看了看這幾個孩子,江德華:“這回你們聽明白了?這就是我和他們鬧翻的原因。”
江亞菲:“姑姑,你不是喜歡丁叔嗎?為什麼還不高興了?”
“我喜歡不等於我要嫁給他。
我有一次還說要環遊世界呢,難不成就能成。
那不過是嘮閑嗑。
但真的談及婚姻大事,我不覺得我四十三歲的人了,自己的婚姻還需要當哥哥的給做主。
而且,孩子們,這都不是主要的,我生氣的是,我四十三了,現在島外的人,很多四十多歲的都把工作讓給了兒女,自己在家過起養老生活。
人家都養老了,我呢,居然還跳入婚姻中,去照顧老丁和他的四個兒子。”
“可你不是常過去給他洗床單什麼的嗎?”
“那是人情。
那時候我傻,一心一意都在你們一家子身上,我這樣對老丁,老丁自然也會在人脈資源上回報咱們,他會領情。
但你們爸媽讓我傷心了。
我給你們做了十九年的保姆,每隔一天,就是小山堆的一堆衣服都是我一點點搓洗乾淨的。
而且,你們媽的衣服到底多到什麼程度,相信你們仔細想想就知道了。
所以,你們媽的衣服是一天一換,都是我洗的。
這裏的冬天,那水也是冰冰涼的。
你們問問你們的媽,她這輩子可有洗過你們的尿布?
老二和老三老四就差一年多,那時候老二的尿布還需要洗,可老三、老四就來了。
當時我是真的累啊。”
江德華說到這裏,把自己的手伸出來看,這是一雙骨節粗大長滿老繭的手。
“我做了這麼多年的保姆照顧你們,我任勞任怨。
說心裏話,原本我真的沒打算嫁人,隻想著,就這樣依附自己哥哥、依附你們一幫子侄子侄女過日子。
可萬萬沒想到,你們媽覺得,亞寧都可以洗自己衣服了,甚至鍛煉一下做飯都沒問題。
所以,用不著我了,這回她‘突然’地發現,我這個保姆好像應該嫁人了。
不然就砸你們家手裏了。
可,她五年前、十年前、十五年前怎麼不想想我要嫁人呢?虛不虛偽?
還有更可氣的,我就不信,你們手裏沒有一點錢,還需要去預支工資,對著人家說給我的嫁妝是被褥、暖瓶、洗臉盆和毛巾,大家圍著她算賬,說需要一兩百,然後就都對著我誇你們媽心好。
孩子們,你們大了,你們想一想,就說一定級別的幹部家雇傭的保姆,那都是二十七元到三十九元之間的工資,根據家庭成員人數給開工資,如果有小孩子的,那工資就高。
十九年,每年三百六十五天,我沒有一天閑著的。
我就是按照二十七元的最低工資,我能賺六千多元工資呢。
可我在這裏這麼多年,你們父母沒一個人給我一元錢的零花錢,不要說每天給我錢,那是菜錢。
每天買完菜,剩下的都放在抽屜裡。
假如我出嫁,這麼多年的付出,她不說一兩百的嫁妝,即使真的把他們兩人一個月的工資四百元都拿出來,就很多嗎?
關鍵的問題是我傷心。
我這麼多年的青春都搭在你們家了,如今快步入老年階段,就被她安傑嫌棄,變著法地轟我出來。

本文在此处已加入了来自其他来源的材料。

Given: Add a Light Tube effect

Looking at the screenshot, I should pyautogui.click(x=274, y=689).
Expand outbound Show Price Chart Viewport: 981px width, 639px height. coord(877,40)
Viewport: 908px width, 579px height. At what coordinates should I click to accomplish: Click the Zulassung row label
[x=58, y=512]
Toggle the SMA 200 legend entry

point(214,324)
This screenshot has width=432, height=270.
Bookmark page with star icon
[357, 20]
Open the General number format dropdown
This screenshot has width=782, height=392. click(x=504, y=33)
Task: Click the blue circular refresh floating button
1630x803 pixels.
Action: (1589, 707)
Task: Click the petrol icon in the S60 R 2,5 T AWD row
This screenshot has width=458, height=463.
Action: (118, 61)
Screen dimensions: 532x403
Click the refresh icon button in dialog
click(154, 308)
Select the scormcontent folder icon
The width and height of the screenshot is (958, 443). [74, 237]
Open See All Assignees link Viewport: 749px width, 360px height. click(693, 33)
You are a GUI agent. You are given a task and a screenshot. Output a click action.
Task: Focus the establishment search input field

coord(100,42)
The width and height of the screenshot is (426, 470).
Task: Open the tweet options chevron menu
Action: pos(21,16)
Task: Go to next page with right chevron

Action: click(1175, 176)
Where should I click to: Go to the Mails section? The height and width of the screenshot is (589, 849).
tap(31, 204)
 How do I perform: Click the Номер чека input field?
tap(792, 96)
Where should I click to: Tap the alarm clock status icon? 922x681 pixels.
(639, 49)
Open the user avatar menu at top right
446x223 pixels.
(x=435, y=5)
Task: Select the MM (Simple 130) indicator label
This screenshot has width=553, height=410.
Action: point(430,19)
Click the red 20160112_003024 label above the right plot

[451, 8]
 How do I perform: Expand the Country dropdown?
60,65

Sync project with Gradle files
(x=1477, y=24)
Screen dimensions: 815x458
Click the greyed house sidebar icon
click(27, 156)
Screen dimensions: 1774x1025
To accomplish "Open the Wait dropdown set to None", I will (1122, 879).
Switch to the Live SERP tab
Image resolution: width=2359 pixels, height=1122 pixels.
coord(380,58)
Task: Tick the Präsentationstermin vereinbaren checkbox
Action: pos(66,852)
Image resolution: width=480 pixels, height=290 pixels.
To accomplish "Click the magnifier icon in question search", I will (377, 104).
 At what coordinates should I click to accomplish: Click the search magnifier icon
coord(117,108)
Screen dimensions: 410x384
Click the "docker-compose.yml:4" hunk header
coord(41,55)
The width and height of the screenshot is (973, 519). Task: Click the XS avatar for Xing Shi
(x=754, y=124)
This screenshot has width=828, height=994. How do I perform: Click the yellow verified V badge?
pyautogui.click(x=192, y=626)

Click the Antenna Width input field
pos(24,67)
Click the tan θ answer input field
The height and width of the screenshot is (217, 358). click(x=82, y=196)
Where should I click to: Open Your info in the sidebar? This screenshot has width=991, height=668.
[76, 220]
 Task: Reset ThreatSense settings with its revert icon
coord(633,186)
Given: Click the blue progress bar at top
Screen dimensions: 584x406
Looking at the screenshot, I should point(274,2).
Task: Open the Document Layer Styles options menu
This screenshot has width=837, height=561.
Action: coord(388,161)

另外,讓我嫁給老丁,老丁離這裏這麼近,這不止是把我給起走了,今後我還能照樣幫著你們家幹活呢。
至於說老丁會不同意,那不能夠的。
老丁,為你們媽,都同意娶我一個沒文化的農村老大姐了,我給你們媽幹活,他隻有高興的。
所以,孩子們,你們媽讓我傷心不說,還這樣算計我,太惡毒了。
所以,我才和他們這些天有了他們嘴裏的‘鬧’。
既然沒有把我當一家人,他們已經先做了初一,我自然要跟進十五。
那我就要拿回我十九年的保姆工資,過分嗎?”
屋子裏靜了。
從頭到尾,安傑都沒有說一句話。
江德福問江德華:“你執意如此嗎?”
“你指什麼?指著我要錢的事?”
江德福沒說話,江德華說:“你媳婦怕我歲數大了攆不走,所以你們兩商量好了,用嫁人這樣的方式把我弄出去。
那我肯定不能留下。
但是,我一輩子都走過大半時間了,給你當了十九年的牛馬。
不,不是十九年
咱媽在我三歲的時候死的。
然後我三歲開始,笨笨拉拉地開始做飯洗衣服,一直伺候你們哥三個長大。
長到、、、”
“你提那些做什麼?”江德福怒斥江德華。
“長到十五歲,爹沒錢給你江德福娶媳婦,就把我換親到張家,給你江德福換了一個媳婦。
說來三哥,別人都不說,就從咱們兩人從小到現在的關係,我江德華對你夠意思吧。
幾乎為你奉獻了四十年。
當你媳婦說,讓你把我找個理由弄走的時候,你一句反對都沒有。
你想的是怎樣合理地起走我,不讓別人說你無情道你涼薄。
哥,你太讓我失望了。
說那些你們不願意聽,既然不需要我了,給我保姆工資,我拿著錢離開這裏,出去到外麵,買一個小房子,再買一個工作,給自己養老。
我的要求過分嗎?
你們五個孩子都不小了,你們好好想想,我的要求過分不?”
江德華的話一說完,不說最大的兩個侄子了,就是和江德華感情最好的江亞菲都低頭不語。
看,這就是親情!
你付出一輩子,隻要一件事情做的不對,也不能說不對,而是一件事情做的不合人家心意,那你一輩子就白付出了。
江德華現在就是個例子。
要錢了,一切都沒了,不是談錢傷感情,而是結仇了。
如果他們真的給了錢,那你不但沒有功勞苦勞,你還成了他們的仇人。
“哼,無論我付出多少,我無私奉獻一輩子一分不要,你們都要趕我走。
那我要點保姆工資,就更是你們的仇人了。
可是,就算你們給我工資,我最好的年華,都埋葬在了你們這個家裏。
江德福,你能記得,你這輩子跟我說過多少次‘你再幫我們幾年吧’這句話嗎?”
她看著安傑:“安傑,你能記得你多少次把你的蕾絲花邊胸衣甩給我,然後教我怎樣洗才能不損壞那花邊?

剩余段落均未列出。